There will be a temptation for agencies to say, “Let’s wait until the reporting is mature.” That is a mistake.
The first/fast mover advantage in media buying is real. The brands that cracked Facebook ads in 2012 or TikTok ads in 2020 reaped massive ROI before the auction prices normalised. The same will happen here.
Your checklist for the next monthly review
In your next WIP with your media agency, put these three items on the agenda:
- The monitoring strategy: OpenAI is still building its commercial presence in Australia. Is your agency actively monitoring the rollout timeline? Are they ready to ensure you are notified the moment the Australian inventory becomes available?

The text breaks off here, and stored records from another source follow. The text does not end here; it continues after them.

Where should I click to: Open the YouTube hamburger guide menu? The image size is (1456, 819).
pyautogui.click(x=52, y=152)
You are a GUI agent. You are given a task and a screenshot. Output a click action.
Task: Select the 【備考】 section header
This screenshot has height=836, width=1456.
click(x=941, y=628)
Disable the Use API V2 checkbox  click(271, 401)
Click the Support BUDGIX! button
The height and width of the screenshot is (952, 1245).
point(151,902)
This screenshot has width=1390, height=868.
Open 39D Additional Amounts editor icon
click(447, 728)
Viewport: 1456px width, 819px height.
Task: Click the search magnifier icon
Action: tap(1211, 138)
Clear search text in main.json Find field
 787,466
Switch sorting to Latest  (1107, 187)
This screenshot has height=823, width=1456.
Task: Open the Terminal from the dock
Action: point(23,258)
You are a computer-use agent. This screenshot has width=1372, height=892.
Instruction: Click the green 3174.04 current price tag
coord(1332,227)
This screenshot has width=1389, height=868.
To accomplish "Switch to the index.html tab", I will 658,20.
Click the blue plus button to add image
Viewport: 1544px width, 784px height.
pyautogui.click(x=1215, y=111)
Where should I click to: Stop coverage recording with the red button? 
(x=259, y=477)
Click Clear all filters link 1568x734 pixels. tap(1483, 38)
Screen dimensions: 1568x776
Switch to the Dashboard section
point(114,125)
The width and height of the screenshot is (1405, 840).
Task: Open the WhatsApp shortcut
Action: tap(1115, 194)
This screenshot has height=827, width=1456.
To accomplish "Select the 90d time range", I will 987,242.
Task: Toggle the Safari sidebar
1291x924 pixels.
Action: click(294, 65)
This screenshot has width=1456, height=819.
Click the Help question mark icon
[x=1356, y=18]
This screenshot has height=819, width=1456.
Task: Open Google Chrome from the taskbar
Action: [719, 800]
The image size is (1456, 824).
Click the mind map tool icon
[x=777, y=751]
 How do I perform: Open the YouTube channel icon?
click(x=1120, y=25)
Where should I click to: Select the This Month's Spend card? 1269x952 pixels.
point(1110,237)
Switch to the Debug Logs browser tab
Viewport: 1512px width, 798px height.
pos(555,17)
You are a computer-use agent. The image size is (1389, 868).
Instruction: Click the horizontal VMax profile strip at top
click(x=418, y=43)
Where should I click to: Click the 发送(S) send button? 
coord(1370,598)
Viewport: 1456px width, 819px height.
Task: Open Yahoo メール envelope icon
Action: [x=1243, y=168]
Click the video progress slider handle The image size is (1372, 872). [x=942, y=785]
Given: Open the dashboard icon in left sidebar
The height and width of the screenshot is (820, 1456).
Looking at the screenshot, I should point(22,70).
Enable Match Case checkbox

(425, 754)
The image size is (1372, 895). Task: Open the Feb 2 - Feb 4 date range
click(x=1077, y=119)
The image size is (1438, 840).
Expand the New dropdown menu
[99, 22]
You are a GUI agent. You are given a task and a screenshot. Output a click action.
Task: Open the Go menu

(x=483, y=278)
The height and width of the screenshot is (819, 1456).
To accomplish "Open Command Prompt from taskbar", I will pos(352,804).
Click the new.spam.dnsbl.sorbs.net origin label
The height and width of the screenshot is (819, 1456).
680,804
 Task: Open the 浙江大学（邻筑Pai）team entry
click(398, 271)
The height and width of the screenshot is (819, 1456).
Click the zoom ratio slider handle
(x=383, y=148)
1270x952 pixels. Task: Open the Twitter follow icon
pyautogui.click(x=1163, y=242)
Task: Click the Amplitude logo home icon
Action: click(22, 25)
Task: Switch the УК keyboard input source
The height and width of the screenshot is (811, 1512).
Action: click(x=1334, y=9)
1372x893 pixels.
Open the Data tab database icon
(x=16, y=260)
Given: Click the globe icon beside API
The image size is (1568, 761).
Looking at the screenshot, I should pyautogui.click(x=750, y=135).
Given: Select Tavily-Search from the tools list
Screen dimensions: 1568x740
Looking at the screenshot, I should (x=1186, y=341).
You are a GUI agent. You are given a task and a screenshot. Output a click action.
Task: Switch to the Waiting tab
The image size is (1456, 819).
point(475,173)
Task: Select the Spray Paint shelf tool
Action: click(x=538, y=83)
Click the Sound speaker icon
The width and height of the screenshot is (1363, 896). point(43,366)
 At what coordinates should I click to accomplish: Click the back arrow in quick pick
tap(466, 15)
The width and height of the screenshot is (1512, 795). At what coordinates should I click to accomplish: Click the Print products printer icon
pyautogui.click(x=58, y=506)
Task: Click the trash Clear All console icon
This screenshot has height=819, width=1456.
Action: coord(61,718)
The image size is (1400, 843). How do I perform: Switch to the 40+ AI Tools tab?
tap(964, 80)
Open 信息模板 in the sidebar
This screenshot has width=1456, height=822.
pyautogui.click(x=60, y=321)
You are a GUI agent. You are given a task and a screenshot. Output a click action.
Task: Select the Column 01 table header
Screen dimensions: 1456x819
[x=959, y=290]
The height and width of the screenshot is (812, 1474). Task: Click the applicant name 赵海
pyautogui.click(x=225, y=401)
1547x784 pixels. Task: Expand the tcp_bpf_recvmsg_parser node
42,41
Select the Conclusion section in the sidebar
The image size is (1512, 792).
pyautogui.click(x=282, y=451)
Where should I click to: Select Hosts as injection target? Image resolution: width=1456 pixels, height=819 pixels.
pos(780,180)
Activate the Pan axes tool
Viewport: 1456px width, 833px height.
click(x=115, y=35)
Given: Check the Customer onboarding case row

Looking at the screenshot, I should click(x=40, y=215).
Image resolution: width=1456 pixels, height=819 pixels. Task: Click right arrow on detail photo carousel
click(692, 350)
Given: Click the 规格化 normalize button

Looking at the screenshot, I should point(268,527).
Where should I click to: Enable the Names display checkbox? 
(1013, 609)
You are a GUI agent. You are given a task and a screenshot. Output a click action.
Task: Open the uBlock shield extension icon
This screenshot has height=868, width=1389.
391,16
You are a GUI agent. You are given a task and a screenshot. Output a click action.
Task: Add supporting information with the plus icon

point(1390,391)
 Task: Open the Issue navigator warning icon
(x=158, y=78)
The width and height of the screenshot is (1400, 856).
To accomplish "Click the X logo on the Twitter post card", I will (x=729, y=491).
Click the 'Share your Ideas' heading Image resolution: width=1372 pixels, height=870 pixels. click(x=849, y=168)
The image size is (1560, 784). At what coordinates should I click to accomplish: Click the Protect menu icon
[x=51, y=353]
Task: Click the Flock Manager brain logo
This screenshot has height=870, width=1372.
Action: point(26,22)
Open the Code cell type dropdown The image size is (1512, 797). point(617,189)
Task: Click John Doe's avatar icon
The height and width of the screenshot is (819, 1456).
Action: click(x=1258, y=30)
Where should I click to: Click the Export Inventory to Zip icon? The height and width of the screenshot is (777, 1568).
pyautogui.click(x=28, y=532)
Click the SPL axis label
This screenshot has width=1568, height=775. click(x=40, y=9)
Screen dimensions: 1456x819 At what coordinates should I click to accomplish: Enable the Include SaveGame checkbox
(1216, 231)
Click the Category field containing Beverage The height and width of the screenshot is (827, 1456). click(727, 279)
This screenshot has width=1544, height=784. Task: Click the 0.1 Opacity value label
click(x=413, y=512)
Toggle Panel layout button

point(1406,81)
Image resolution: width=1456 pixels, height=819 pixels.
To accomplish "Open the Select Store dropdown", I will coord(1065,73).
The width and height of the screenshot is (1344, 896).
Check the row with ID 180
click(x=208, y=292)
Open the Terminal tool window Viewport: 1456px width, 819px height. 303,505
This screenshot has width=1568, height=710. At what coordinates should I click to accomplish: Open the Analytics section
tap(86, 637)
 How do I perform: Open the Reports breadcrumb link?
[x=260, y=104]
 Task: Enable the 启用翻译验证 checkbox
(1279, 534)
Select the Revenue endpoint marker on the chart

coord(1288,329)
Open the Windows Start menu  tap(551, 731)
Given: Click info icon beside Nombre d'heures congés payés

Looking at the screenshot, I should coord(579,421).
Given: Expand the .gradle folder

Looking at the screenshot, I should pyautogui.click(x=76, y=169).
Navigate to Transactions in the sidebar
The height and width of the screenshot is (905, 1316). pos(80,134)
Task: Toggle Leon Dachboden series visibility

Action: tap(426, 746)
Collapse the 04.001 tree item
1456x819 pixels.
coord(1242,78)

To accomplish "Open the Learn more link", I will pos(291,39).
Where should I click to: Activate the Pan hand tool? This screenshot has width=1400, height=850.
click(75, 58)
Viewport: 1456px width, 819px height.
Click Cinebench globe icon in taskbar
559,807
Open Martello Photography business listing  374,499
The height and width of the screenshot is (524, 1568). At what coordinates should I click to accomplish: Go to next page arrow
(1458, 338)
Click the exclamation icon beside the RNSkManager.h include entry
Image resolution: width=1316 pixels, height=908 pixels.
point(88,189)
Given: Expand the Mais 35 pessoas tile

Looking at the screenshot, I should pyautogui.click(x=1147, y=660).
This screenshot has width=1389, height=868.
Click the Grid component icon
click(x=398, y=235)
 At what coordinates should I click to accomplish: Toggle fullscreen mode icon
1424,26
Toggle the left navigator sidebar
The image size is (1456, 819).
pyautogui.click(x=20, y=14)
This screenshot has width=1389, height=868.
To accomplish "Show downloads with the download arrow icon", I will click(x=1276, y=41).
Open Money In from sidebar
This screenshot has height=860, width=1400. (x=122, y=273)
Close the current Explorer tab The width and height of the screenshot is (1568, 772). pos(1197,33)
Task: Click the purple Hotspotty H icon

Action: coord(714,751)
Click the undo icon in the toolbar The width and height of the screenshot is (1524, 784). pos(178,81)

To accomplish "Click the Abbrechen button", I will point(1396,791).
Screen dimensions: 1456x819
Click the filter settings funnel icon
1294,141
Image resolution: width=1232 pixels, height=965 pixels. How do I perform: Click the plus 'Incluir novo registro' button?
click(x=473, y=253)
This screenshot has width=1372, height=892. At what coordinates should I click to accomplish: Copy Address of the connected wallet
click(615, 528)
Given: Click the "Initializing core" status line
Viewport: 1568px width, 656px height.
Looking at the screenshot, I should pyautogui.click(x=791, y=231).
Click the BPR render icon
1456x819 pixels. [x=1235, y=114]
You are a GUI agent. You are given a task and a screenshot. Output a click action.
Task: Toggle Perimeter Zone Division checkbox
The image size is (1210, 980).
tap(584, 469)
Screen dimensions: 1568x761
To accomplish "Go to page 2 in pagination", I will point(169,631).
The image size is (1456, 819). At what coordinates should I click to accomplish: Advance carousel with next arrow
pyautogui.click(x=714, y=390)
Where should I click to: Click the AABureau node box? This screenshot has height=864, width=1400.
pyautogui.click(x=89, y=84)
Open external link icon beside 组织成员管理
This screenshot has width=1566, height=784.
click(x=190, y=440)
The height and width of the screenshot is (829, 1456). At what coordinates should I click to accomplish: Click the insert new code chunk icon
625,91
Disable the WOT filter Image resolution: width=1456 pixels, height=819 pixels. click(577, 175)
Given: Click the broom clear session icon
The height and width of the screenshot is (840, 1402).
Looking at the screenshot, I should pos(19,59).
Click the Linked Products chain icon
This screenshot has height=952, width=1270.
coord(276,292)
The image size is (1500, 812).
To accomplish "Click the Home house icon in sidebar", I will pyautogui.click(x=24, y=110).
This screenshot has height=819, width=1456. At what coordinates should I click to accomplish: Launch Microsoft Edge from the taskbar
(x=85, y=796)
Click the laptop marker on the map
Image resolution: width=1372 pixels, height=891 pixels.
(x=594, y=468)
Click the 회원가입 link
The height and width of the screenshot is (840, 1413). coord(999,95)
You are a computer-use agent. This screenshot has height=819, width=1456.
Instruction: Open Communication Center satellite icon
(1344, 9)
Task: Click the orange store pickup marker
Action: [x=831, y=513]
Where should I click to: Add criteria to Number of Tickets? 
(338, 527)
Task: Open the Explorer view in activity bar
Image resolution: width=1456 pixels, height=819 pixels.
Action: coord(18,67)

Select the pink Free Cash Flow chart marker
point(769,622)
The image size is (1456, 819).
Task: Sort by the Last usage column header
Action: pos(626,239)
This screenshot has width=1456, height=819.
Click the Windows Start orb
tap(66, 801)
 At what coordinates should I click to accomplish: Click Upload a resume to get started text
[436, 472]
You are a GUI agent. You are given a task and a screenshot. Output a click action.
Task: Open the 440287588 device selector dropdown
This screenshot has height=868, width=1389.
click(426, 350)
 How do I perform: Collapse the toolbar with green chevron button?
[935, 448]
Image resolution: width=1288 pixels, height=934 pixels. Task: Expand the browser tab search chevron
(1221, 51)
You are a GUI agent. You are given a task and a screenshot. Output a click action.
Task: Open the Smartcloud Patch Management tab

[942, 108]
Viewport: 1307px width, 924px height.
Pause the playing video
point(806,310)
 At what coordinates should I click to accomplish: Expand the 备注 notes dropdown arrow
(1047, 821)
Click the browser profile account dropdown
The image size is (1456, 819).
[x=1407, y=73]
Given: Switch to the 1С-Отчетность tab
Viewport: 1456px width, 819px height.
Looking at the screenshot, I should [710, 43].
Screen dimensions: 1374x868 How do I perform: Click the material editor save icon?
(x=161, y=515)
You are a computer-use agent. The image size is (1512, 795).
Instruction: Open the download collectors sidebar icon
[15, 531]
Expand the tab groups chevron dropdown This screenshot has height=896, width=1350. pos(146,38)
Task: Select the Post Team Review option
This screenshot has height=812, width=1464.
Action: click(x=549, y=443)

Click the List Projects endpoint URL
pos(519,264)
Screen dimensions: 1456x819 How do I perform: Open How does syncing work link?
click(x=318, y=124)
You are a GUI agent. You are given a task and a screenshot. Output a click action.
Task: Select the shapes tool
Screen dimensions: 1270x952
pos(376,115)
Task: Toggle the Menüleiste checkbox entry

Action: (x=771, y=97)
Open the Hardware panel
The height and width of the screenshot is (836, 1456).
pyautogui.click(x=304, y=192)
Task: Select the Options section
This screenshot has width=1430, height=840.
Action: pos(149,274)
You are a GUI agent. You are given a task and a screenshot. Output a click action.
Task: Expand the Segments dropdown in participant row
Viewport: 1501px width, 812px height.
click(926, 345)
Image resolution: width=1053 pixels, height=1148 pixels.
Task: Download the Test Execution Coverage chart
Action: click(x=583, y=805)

- The feed audit: Just like Google Shopping, these AI ads will almost certainly be powered by a product feed. Is your feed data structured in a way that a LLM (Large Language Model) can understand? Does it include the attributes people actually ask for in chat (e.g., “PFOA free”, “dishwasher safe”, “cooltouch handle”) rather than just standard keywords?
- The attribution plan: If a sale comes from a ChatGPT conversation, how are we measuring it? Does it fall into direct, referral, or are we preparing a new channel grouping in our analytics?
The verdict
We are witnessing the fragmentation of search. For 20 years, search meant Google.
Now, search is Google, Amazon, TikTok, and increasingly, ChatGPT.
The introduction of ads to the ChatGPT Free and Go tiers is the signal that the platform is ready to move from being a helpful assistant to a transactional engine.
Your customers are already there, having conversations about your category. The only question is, when they ask for a recommendation, will your product be the one that appears?
Retailers who push their agencies to prepare now will be the ones capturing the most efficient clicks when the floodgates open. Those who wait for the case studies will end up paying the premium.